No. 15 Squadron was a Royal Australian Air Force (RAAF) light bomber and maritime patrol squadron of World War II. The squadron was formed in January 1944 and initially flew anti-submarine patrols off the east coast of Australia. From September that year elements of the squadron took part in the New Guinea Campaign, and the main body of the squadron moved to New Guinea in March 1945. Its duties in New Guinea included anti-submarine and anti-barge patrols as well as attacking Japanese positions. No. 15 Squadron was demobilised after the end of the war, and was formally disbanded in March 1946.

==History==

No. 15 Squadron was formed at Camden, New South Wales, on 27 January 1944. The squadron was issued with 19 Bristol Beaufort light bombers and 380 air and ground crew, and had the roles of conducting anti-submarine patrols off the full length of the Australian east coast as well as supporting Australian Army and Royal Australian Navy operations and conducting photo reconnaissance. The unit's headquarters moved to nearby Menangle, New South Wales in late February, but returned to Camden in May.

In July 1944, No. 15 Squadron began preparations to deploy to New Guinea. An advance party departed on 21 July, but elements of the squadron remained in Australia where they continued to undertake anti-submarine patrols until the end of the war. On 25 December 1944 No. 15 Squadron Beauforts located the damaged liberty ship Robert S. Walker and her surviving crew shortly after the ship was torpedoed by the German submarine U-862 off Moruya. The liberty ship subsequently sank.
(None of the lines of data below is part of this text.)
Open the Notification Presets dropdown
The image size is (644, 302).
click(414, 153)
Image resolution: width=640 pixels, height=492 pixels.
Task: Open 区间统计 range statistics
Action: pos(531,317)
No. 15 Squadron gradually moved to New Guinea between September 1944 and March 1945, and its headquarters was relocated to Madang Airfield at Madang on 20 March 1945. A detachment was established at Middleburg Airfield off the north-west tip of New Guinea shortly afterwards. The squadron's roles in New Guinea were to conduct anti-submarine and anti-barge patrols and attack Japanese ground positions. It also conducted photo reconnaissance sorties, and carried mail and other supplies. As at late April 1945, No. 15 Squadron's headquarters was located at Madang and it had operational detachments at Middleburg, Cairns and Townsville and a rear echelon at Camden.

From 4 to 11 May 1945, a detachment of eight No. 15 Squadron aircraft was assigned to No. 71 Wing and supported the Australian Army forces engaged in the Aitape–Wewak campaign alongside other Beaufort-equipped RAAF squadrons. These aircraft operated from Tadji Airfield at Aitape. The aircraft bombed Japanese positions throughout the region, and mounted an intensive effort on 11 May to support the landing at Dove Bay. No. 71 Wing's operations were successful, though they were hampered by a continual shortage of bombs. From June many of the squadron's operations from Madang were conducted in conjunction with the P-40 Kittyhawk-equipped No. 120 (Netherlands East Indies) Squadron.

Following the end of the war on 15 August 1945, No. 15 Squadron dropped leaflets on Japanese positions. The unit also undertook transport and courier flights. The squadron received orders to return to Australia on 22 September, and its air echelon departed Middleburg Island late in the month. The sea echelon sailed on 2 October and No. 15 Squadron's headquarters arrived at Kingaroy in Queensland on 5 October. The squadron began the demobilisation process as soon as it was established at Kingaroy, and was formally disbanded there on 23 March 1946. No. 15 Squadron suffered 15 fatalities during its existence.